O texto também flexibiliza contratos temporários e regras para demissão. Empresas poderiam manter contratos com prazo determinado por mais tempo sem converter em vínculo permanente. A proposta ainda facilita demissões de trabalhadores com salários mais altos para setores de maior risco e inovação.

Outra linha foca em ampliar horários de funcionamento de estabelecimentos aos domingos, como cafés e padarias, e criar incentivos fiscais para atividades em feriados. Medidas visam aumentar a atividade econômica no varejo e no serviço.

Paralelamente, o pacote pretende reduzir burocracia empresarial. Haverá menos formulários e exigências, com a possibilidade de aprovação automática de pedidos não respondidos em até quatro meses. A meta é dar previsibilidade a investimentos diante de custos elevados e energia cara.

No âmbito da previdência, o governo deseja aplicar recomendações de uma comissão até o fim de 2026. Prevê-se a criação de uma parte do sistema com investimentos. O modelo atual, fortemente baseado em contribuições, enfrenta pressão pelo envelhecimento populacional.
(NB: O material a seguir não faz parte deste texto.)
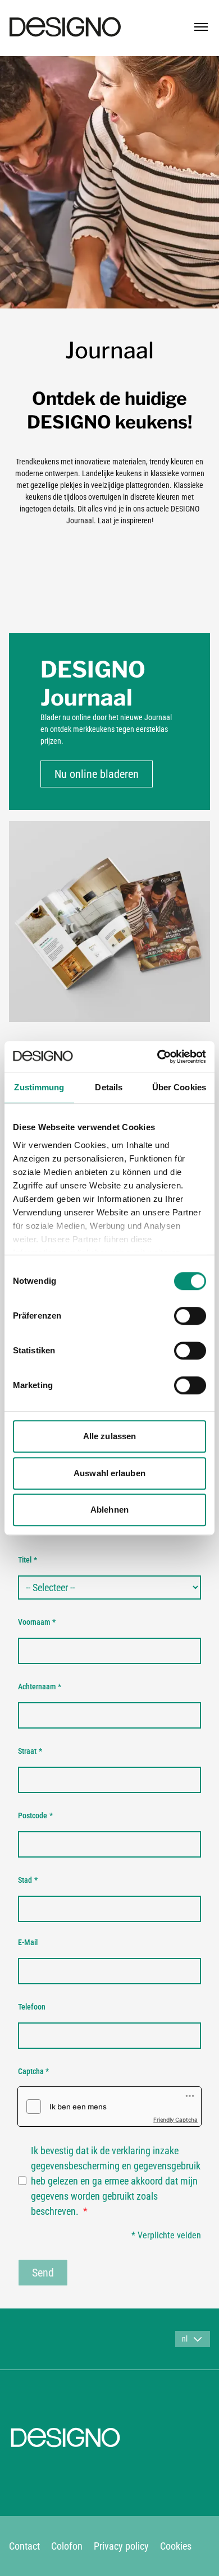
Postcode (35, 1815)
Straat (30, 1750)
A idade mínima de aposentadoria poderá subir no futuro, vinculada à expectativa de vida a partir de 2031, com possível avanço para perto de 70 anos.

Merz justificou o lançamento do pacote pela necessidade de colocar a Alemanha em movimento e enfrentar a estagnação econômica. A coalizão busca responder a quedas de atividade e ao crescimento do AfD em cenários regionais, especialmente antes das eleições no leste do país em setembro.
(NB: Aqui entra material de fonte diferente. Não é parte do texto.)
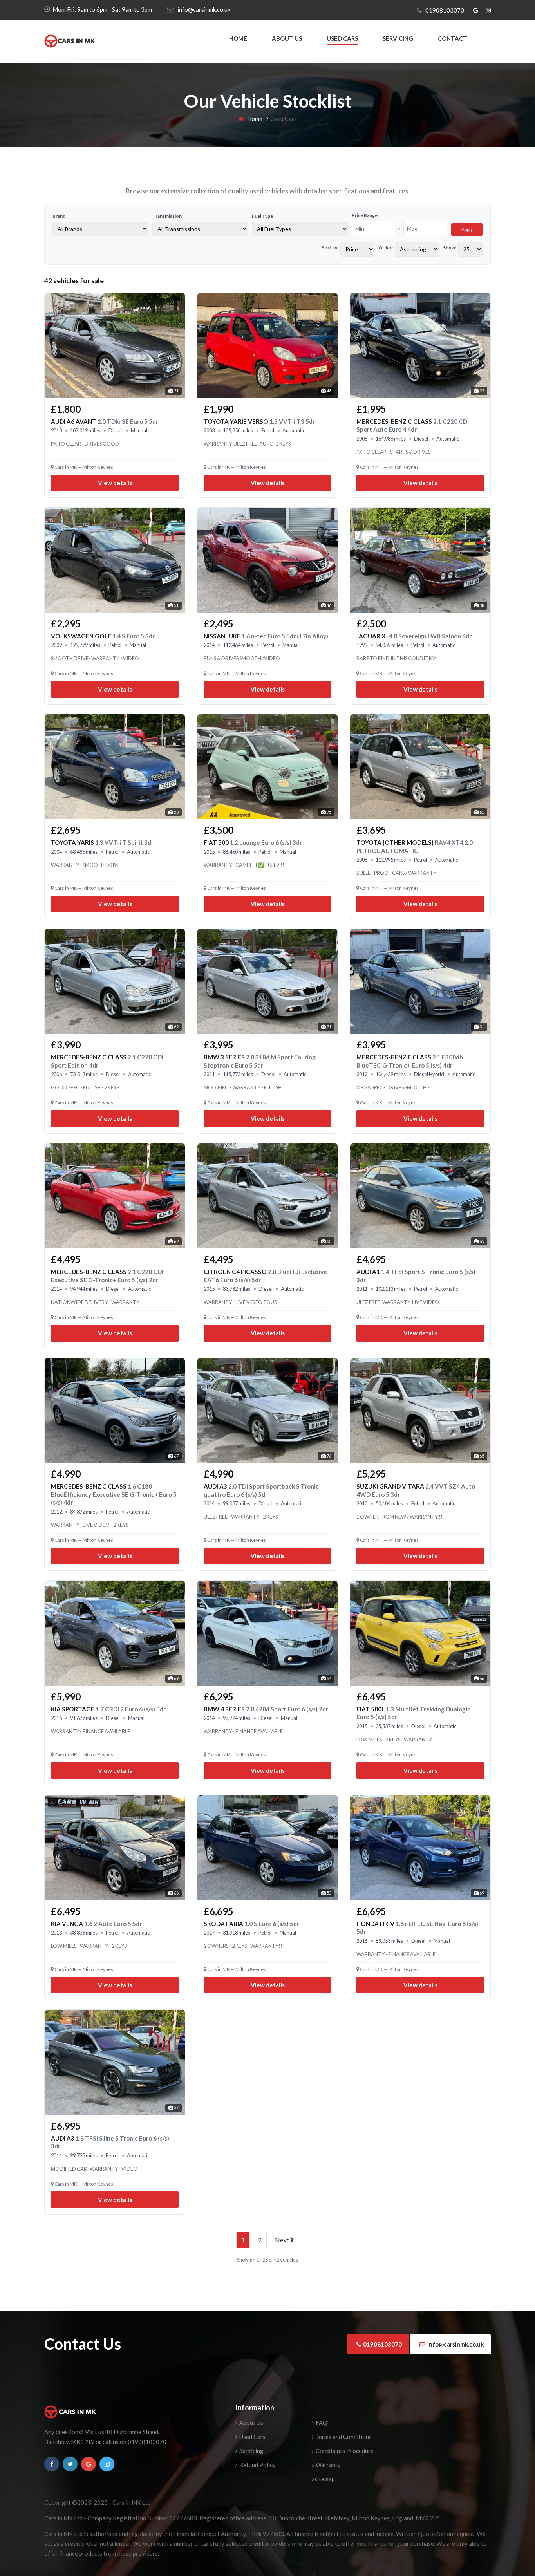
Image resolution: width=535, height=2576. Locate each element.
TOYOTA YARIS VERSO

O pacote recebeu apoio de grandes setores financeiros. Segundo a DW, o presidente do Deutsche Bank, Christian Sewing, considerou as medidas um ponto de partida para a competitividade. A associação de seguradoras também pediu rápida aprovação no Parlamento.

Entretanto, representantes sindicais criticaram parte das mudanças. Verdi apontou que exigir atestado desde o primeiro dia sinaliza desconfiança dos empregadores. A IG Metall descreveu o conjunto como misto de avanços e riscos, chamando a ampliação de contratos temporários de ataque aos direitos dos trabalhadores.